* **GIVEN EXERCISE**
Reproduce the following data verbatim, line by line, without altering anything.

* **RECORDS FOR THE EXERCISE**

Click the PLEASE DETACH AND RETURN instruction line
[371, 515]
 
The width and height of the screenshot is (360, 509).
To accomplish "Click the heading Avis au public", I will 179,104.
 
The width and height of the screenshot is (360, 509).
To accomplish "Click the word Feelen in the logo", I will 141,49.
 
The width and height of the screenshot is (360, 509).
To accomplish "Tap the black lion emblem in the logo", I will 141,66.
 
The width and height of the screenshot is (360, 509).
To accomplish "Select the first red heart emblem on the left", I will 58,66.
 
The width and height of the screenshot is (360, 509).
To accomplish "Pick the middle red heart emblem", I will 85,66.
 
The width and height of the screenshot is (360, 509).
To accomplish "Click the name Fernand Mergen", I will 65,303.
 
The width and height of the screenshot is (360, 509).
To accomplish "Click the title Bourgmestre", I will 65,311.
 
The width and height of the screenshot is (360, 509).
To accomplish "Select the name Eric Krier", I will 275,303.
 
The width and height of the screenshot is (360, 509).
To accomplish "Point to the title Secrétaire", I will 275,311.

* **TASK SOLUTION**
Click the PLEASE DETACH AND RETURN instruction line
[371, 515]
 
The width and height of the screenshot is (360, 509).
To accomplish "Click the heading Avis au public", I will 179,104.
 
The width and height of the screenshot is (360, 509).
To accomplish "Click the word Feelen in the logo", I will 141,49.
 
The width and height of the screenshot is (360, 509).
To accomplish "Tap the black lion emblem in the logo", I will 141,66.
 
The width and height of the screenshot is (360, 509).
To accomplish "Select the first red heart emblem on the left", I will 58,66.
 
The width and height of the screenshot is (360, 509).
To accomplish "Pick the middle red heart emblem", I will 85,66.
 
The width and height of the screenshot is (360, 509).
To accomplish "Click the name Fernand Mergen", I will 65,303.
 
The width and height of the screenshot is (360, 509).
To accomplish "Click the title Bourgmestre", I will 65,311.
 
The width and height of the screenshot is (360, 509).
To accomplish "Select the name Eric Krier", I will 275,303.
 
The width and height of the screenshot is (360, 509).
To accomplish "Point to the title Secrétaire", I will 275,311.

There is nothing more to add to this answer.